By Dita De Boni
Tranz Rail has hauled 10 per cent more freight in the last 12 months, but not enough to stop earnings before interest profit plunging from $81.8 million in 1998 to $31.4 million to June 30 of this year.
The company blamed many factors, including a reduction in average rates caused by competitive pressures, for less-than-stellar annual results released yesterday.
Its net profit of $70.2 million was a substantial increase on last year's $48.2 million, but was boosted by a change in the company's tax treatment giving a $57.3 million tax credit.
Revenue for the year was down $8 million, or 1.4 per cent, to $569.2 million from the previous year.
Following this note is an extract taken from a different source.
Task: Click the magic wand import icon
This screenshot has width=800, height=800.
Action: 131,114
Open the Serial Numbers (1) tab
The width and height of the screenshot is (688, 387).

Abnormal items of around $37 million saw operating costs increase $42.4 million to $537.8 million - more than 8 per cent.
A year-end provision of $15.5 million for redundancy costs provided for a further whittling away of the workforce - down from 25,000 since deregulation of the industry in 1984 to 4285 at June 30.
Transport analyst David Fraser said the results were "incredibly complex", not least because the company had grouped passengers and freight together in one category in order to obscure earnings off the inter-island passenger ferries, in heated competition with rival Topcat Ferries.
Mr Fraser said the company's results reflected a renegotiation of long-term contracts and a still-sluggish economy.
He said as a fixed-costs business, Tranz Rail would prosper when its revenue increased alongside additional volume and that the best the company could do was "wait for the economic recovery".